__Exercise directions__: Could you restate word for word every line from the one containing "Instruction: Click the Open File toolbar icon" to the end of the data below, pictures excluded?
Top of Data for the task
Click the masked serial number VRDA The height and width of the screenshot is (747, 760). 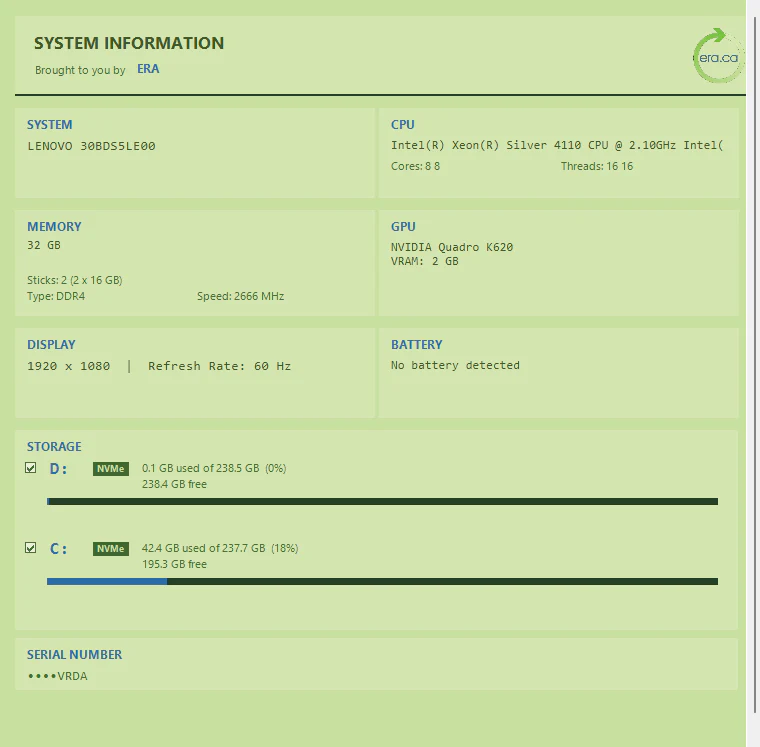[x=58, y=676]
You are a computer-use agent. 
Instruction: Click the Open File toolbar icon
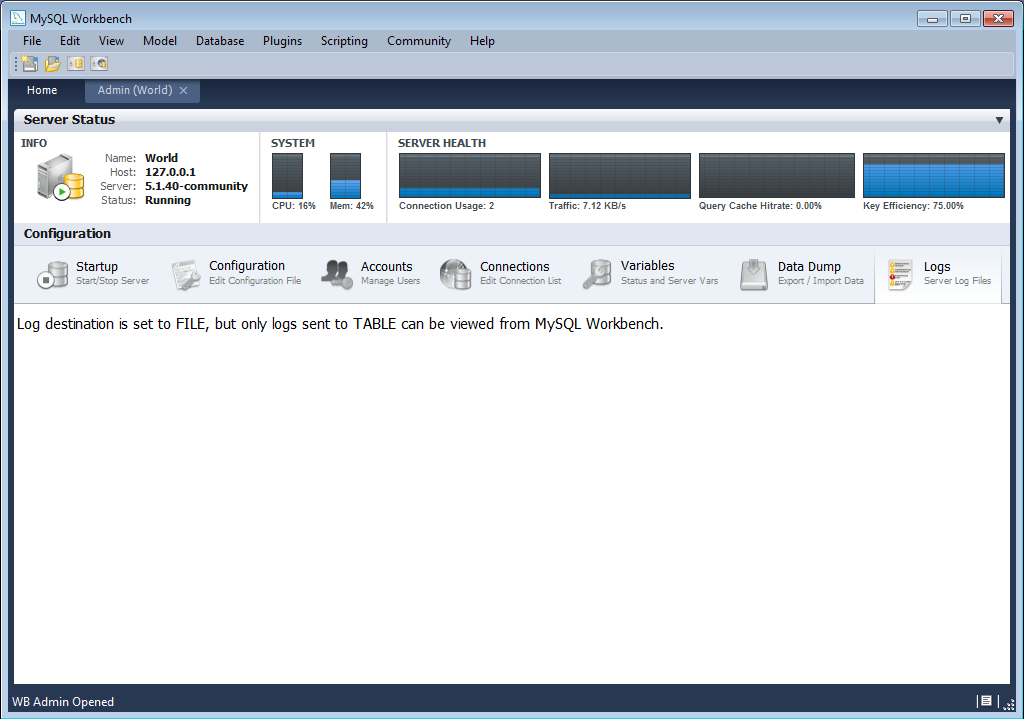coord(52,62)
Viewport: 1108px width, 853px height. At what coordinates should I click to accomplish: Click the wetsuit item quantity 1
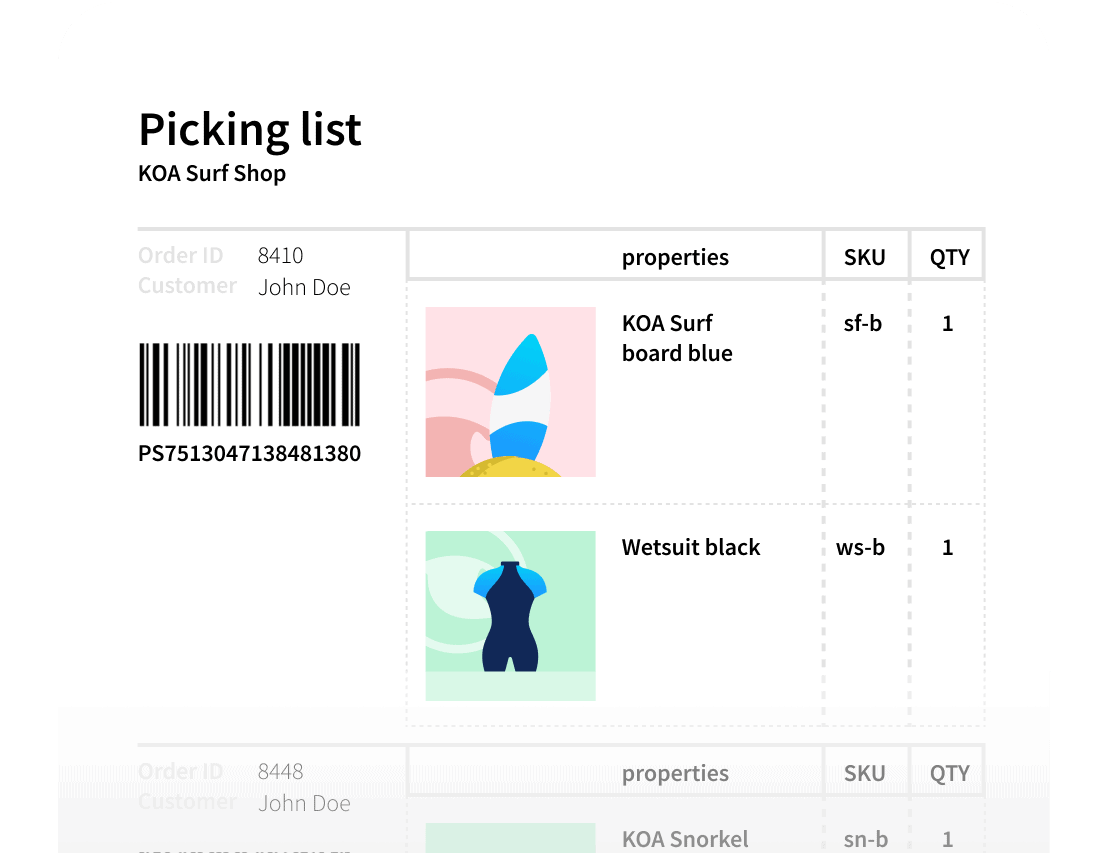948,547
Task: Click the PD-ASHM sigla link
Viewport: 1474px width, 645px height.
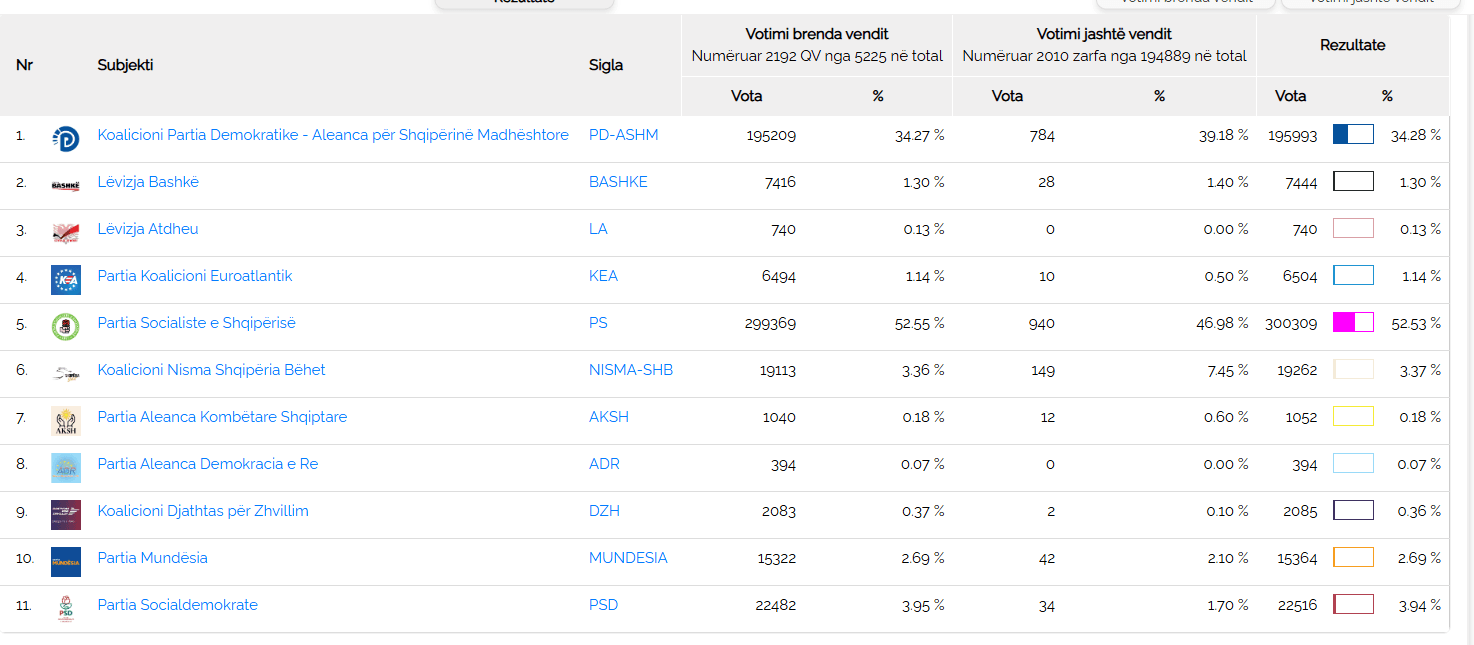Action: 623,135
Bottom of Data for the task
__Answer box__:
Instruction: Click the Open File toolbar icon
coord(52,62)
Viewport: 1108px width, 853px height. At what coordinates should I click to accomplish: Click the wetsuit item quantity 1
948,547
Task: Click the PD-ASHM sigla link
Viewport: 1474px width, 645px height.
Action: 623,135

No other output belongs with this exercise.